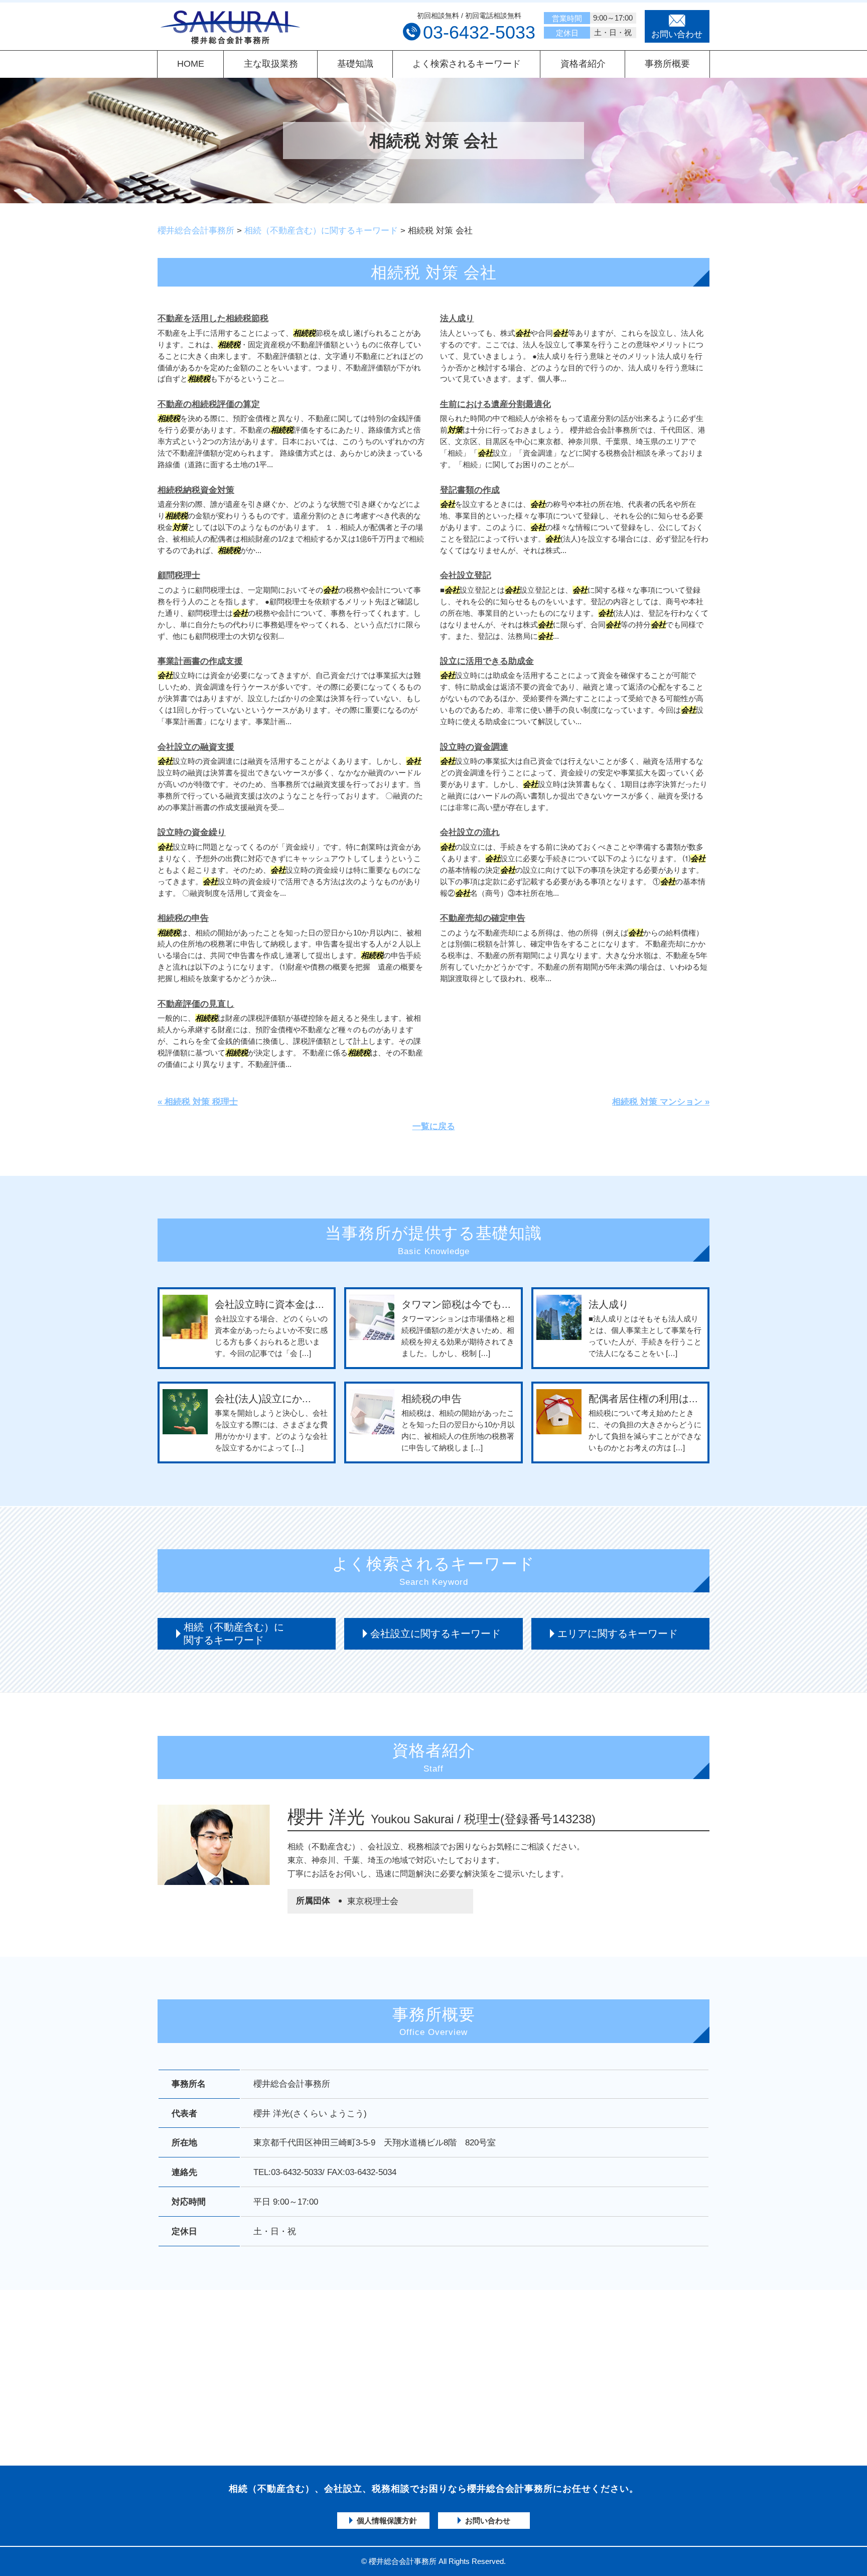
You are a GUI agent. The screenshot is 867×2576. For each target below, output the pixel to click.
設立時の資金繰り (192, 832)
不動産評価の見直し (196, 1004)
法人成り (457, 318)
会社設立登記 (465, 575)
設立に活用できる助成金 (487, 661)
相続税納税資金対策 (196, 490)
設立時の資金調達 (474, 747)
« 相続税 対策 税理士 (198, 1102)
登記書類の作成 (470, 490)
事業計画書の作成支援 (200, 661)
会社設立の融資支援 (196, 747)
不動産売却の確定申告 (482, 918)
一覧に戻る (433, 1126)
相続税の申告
────────
» **What this task involves**
Give the data above again, exactly and completely. No pictures go in.

» **The completed task**
You are a GUI agent. The screenshot is 867×2576. For each target below, output the pixel to click.
設立時の資金繰り (192, 832)
不動産評価の見直し (196, 1004)
法人成り (457, 318)
会社設立登記 (465, 575)
設立に活用できる助成金 (487, 661)
相続税納税資金対策 (196, 490)
設立時の資金調達 (474, 747)
« 相続税 対策 税理士 (198, 1102)
登記書類の作成 (470, 490)
事業計画書の作成支援 (200, 661)
会社設立の融資支援 (196, 747)
不動産売却の確定申告 (482, 918)
一覧に戻る (433, 1126)
相続税の申告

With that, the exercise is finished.